» Activity: Check each line of the data below for the word "computer", then extract the ones that have it.

[Items from a dataset]

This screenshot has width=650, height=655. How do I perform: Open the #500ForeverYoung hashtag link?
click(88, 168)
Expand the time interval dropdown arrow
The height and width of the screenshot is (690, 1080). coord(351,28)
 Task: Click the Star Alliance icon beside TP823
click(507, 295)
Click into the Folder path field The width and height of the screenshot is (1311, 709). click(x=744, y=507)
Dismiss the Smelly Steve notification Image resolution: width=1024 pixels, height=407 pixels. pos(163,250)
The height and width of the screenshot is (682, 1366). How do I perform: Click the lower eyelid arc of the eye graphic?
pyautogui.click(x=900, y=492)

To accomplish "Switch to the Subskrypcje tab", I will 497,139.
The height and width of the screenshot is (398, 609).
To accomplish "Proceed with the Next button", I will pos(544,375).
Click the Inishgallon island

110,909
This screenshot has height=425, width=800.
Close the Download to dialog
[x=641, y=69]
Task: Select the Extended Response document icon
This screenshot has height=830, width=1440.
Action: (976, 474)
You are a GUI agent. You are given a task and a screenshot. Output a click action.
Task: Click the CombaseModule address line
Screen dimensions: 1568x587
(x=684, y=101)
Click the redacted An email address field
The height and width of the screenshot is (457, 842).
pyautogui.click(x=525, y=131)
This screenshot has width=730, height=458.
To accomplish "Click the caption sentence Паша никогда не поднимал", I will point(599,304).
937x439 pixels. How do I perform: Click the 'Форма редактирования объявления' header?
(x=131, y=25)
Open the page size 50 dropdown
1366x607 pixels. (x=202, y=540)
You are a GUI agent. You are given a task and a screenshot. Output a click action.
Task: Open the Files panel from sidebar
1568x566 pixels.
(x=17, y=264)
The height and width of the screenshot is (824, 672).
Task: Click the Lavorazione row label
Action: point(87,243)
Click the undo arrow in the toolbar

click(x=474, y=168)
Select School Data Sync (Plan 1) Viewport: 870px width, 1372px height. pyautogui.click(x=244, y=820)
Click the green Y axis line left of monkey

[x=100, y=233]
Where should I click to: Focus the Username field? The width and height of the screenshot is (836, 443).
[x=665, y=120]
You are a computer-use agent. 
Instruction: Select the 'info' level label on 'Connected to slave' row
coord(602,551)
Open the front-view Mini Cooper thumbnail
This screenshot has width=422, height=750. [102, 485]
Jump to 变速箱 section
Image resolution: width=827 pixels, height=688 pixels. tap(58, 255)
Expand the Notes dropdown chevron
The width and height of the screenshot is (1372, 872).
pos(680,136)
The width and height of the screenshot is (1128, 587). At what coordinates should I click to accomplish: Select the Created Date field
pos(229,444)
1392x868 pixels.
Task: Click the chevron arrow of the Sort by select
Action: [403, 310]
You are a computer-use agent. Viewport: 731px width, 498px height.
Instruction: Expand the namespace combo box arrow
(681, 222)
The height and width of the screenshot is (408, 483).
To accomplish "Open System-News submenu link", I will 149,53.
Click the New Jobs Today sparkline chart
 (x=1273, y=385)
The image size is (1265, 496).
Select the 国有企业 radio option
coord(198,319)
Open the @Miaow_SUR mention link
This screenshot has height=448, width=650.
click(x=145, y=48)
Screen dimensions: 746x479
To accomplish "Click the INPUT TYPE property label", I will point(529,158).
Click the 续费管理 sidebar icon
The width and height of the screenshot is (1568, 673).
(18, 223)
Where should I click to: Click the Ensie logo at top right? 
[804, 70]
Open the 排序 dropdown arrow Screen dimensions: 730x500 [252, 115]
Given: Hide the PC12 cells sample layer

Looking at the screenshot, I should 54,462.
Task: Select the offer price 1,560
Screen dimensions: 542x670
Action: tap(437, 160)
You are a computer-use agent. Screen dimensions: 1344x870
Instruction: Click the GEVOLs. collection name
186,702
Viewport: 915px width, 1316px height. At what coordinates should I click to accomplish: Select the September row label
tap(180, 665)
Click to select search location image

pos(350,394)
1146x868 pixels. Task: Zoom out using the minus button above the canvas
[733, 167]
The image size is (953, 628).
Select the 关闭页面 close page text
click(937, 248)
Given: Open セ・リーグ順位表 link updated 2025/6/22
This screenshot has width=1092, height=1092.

» Output of the task:
You are a computer-use agent. 
You are a computer-use agent. Viewport: 731px width, 498px height.
You are a computer-use agent. Screen dimensions: 1344x870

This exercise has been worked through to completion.